Jan Andrew Henderson and City of the Dead Walking Tours for funding, publicity and giving us the time off to do something completely different about the kirkyard.
Chris Grady and the rest at Musical Theatre @ George Square for setting up a brand new and highly successful venue within table-carrying distance of MarsHQ.
Ewan Spence of TPN Rock and the TPN Fringe Show for picking up on Martian Genius so early....several years ago in fact. (See below)
And last, but by no means least, all of the people who came to see an hour of our brains spilling out onto the floor of a small portakabin...thank you all.
Oh...and our landlord, who came to see the show and got told off for putting his feet on a table he owns. Sorry. We'll fix it.
Evening News report here Original press release here
Mars HQ. Sunday. 4pm. As John prepares to leave the flat to appease his Invisible Sky God for another week, Houston interviews the surprise guest star of our show - our living room table.

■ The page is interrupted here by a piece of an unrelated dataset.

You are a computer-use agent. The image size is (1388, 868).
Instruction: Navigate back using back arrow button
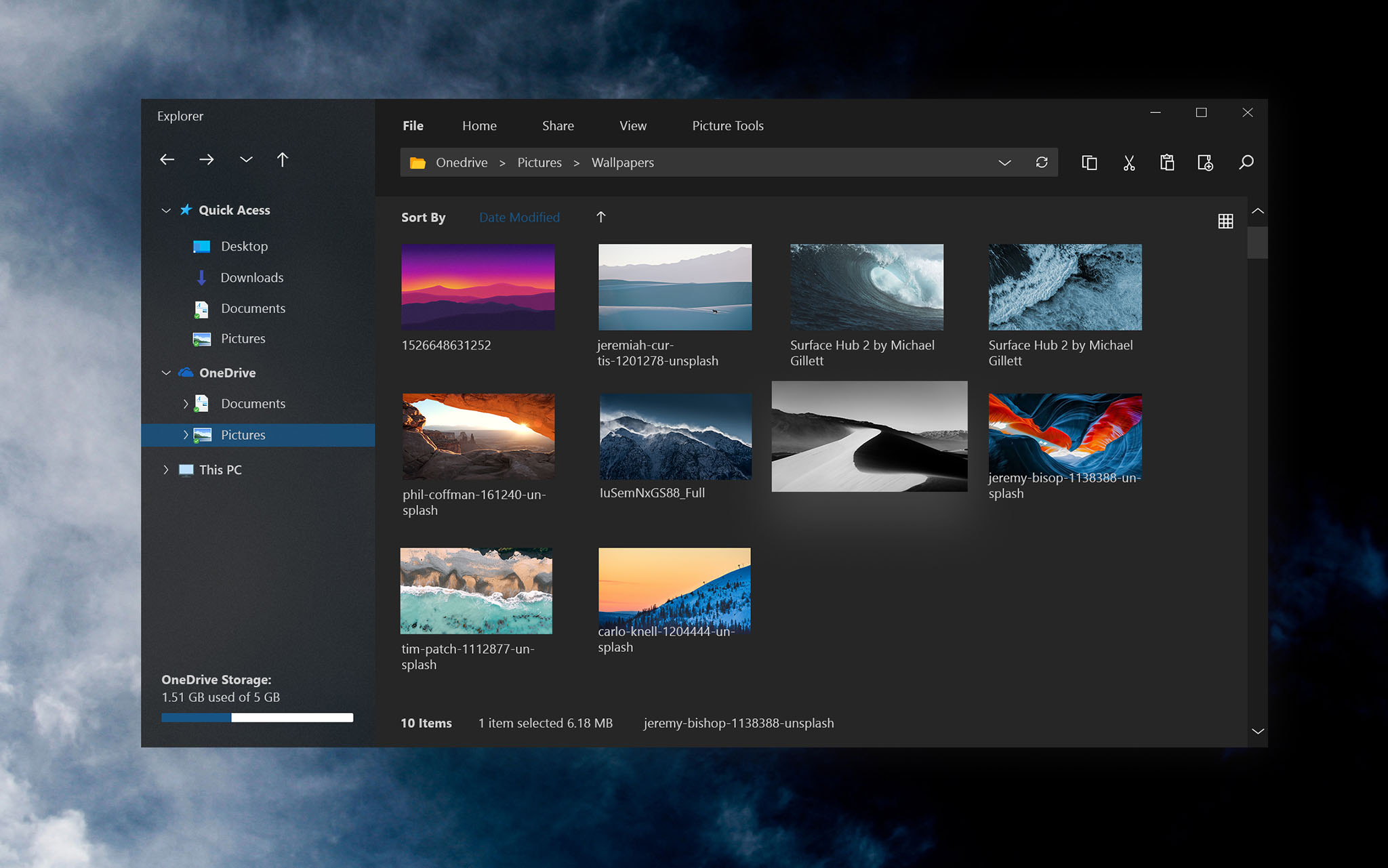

"It's weird, you know..." it says, in its pallid, wooden tone; "I don't remember ever being outside before. As long as I can remember I've been in the living room being eaten and smoked on... and then, only a few weeks ago, people began standing and singing on me."
"And how did that feel?"
"I'm not sure... I was surprised.. I felt edgy, you know? I mean, lots of things were going through my wood... I was worried for a start, that I might break under the weight of John who has returned from the USA rather fat and pasty. I resent being put on peoples back and carried to the venue, but I must say I enjoy the rush of the performance. It's new, you know? It's a real thrill."
"And what do you do in the show?"
"Well, lots of things really... I'm a table, obviously... a few different tables actually... I worry a little about type casting, but I do more than that. At one stage I'm a coffin... and then I'm the slab of Dr Knox the famous anatomist. They move me around quite alot, and sometimes I'm off stage catching my breath. It's fun."
"And what are you up to next?"
"Well, I think its back to the flat for me. Where else will they eat their food and put their ashtrays. I just hope that they fix my frayed end soon."